Ту, принесенную Сергеем в дом Фархада, мы нашли на следующий день мертвой. Но я помню ее тело, извивающееся между кустиками райхона, и для меня она сейчас живей, чем некоторые раскрасневшиеся лица вокруг деревянного, открытого ветру столика.
Если покидаешь дом, разве не уезжают вместе с тобой твои змеи…
Санджар Янышев
История рассказана – расскажу-ка другую. Про другое.
У моего друга Димы (которого вообще-то именовали Никодим) была Тайна. Стало быть, и у меня. У меня тоже была его Тайна. Теперь уже “секрет выболтан попугаю”. Поэтому – слушайте.
Сима (которую вообще-то звали Серафимой) никак не могла забеременеть во второй раз. В первый-то раз всё прошло хорошо. Чудесная девочка росла у Симы; и уже входила в какой-то возраст. Можно бы дальше рожать.
Но что-то не заладилось – то ли у Симы, то ли у ее мужа, которого мы именовать не будем во избежание путаницы.
Не беременела Сима – хоть любовника заводи.
Просто так завести любовника Сима не могла.
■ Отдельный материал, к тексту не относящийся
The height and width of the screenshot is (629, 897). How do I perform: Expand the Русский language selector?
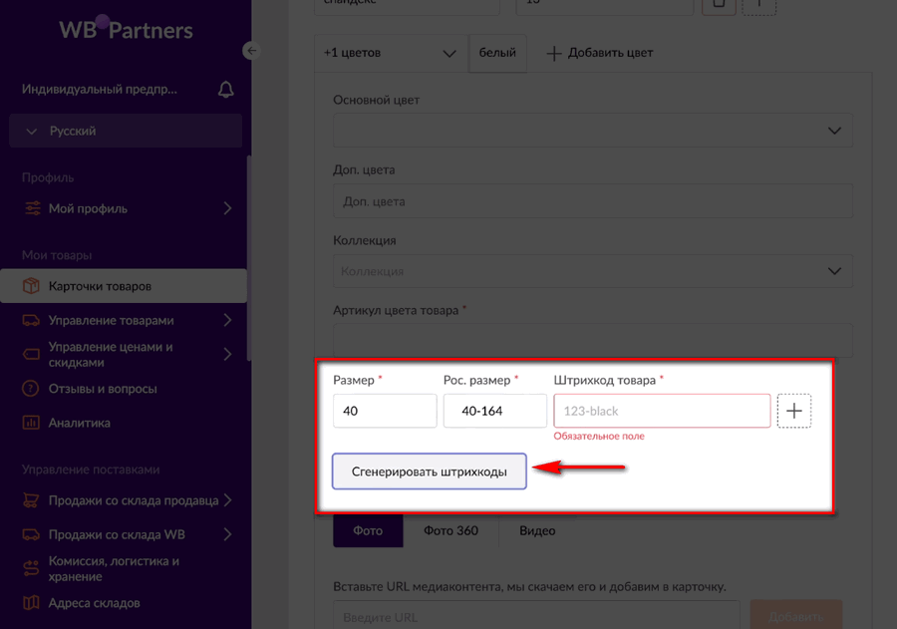pyautogui.click(x=126, y=131)
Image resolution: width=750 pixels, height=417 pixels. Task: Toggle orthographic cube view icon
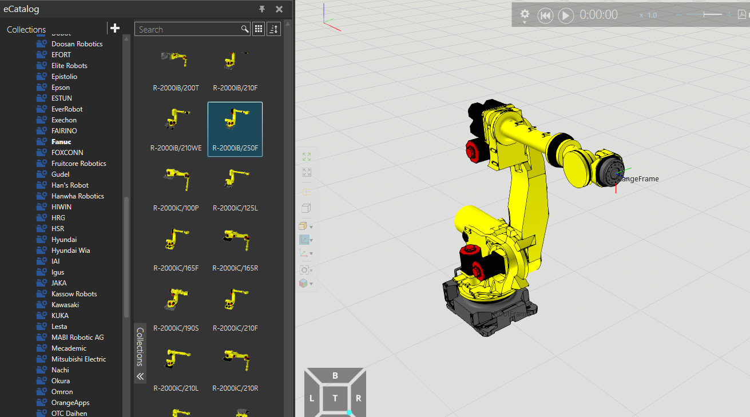point(306,208)
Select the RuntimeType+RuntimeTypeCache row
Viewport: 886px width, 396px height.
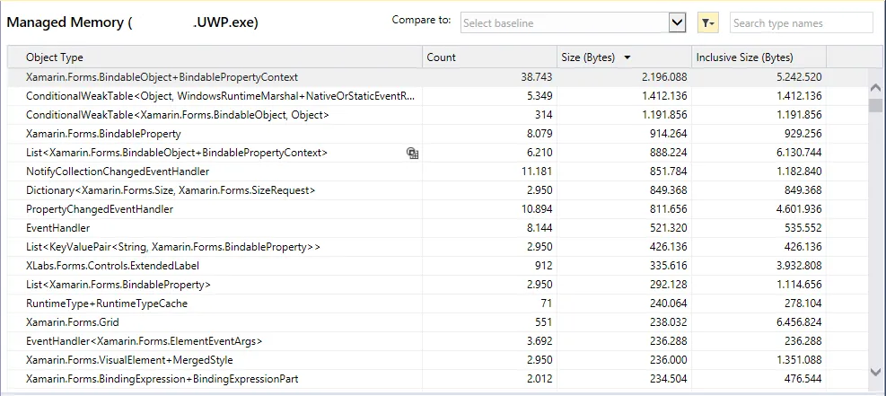pos(107,304)
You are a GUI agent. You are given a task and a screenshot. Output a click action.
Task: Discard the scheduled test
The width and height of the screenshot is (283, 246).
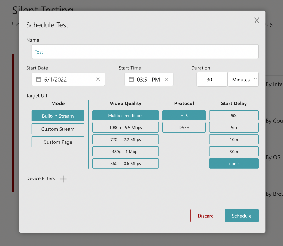(x=206, y=216)

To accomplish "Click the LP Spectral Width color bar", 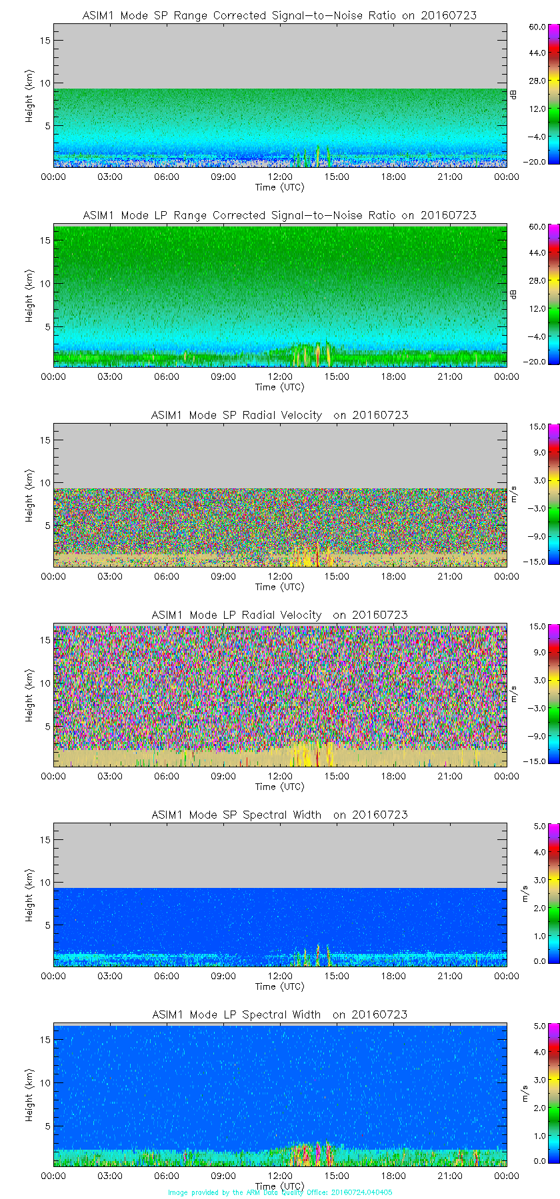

Пришлось влюбиться. Конечно же, в друга моего Диму, у которого с той поры появилась Тайна. Тайной Димы была Сима. Тайной Симы был мой друг Дима.
Влюбленность прошла. Свое дело она сделала – Сима счастливо забеременела. Точно ли, что от Димы? – появилась интрига. Ибо Сима продолжала жить со своим мужем.
Ситуация слегка осложнялась тем, что безымянный муж был кореец. Корейская кровь считается очень сильной; дети рождаются характерные: корейские.
Тайна, между тем, оставалась Тайной; интрига тоже сохранялась.
Спустя положенный срок Сима родила. Еще одну типично корейскую девочку.
…Вот почему она не могла забеременеть, не прибегая к помощи моего друга Димы? Эта загадка жива по сию пору.
P.S. Сима живет в Оклахоме со своим безымянным англосаксонским супругом и воспитывает третью дочь.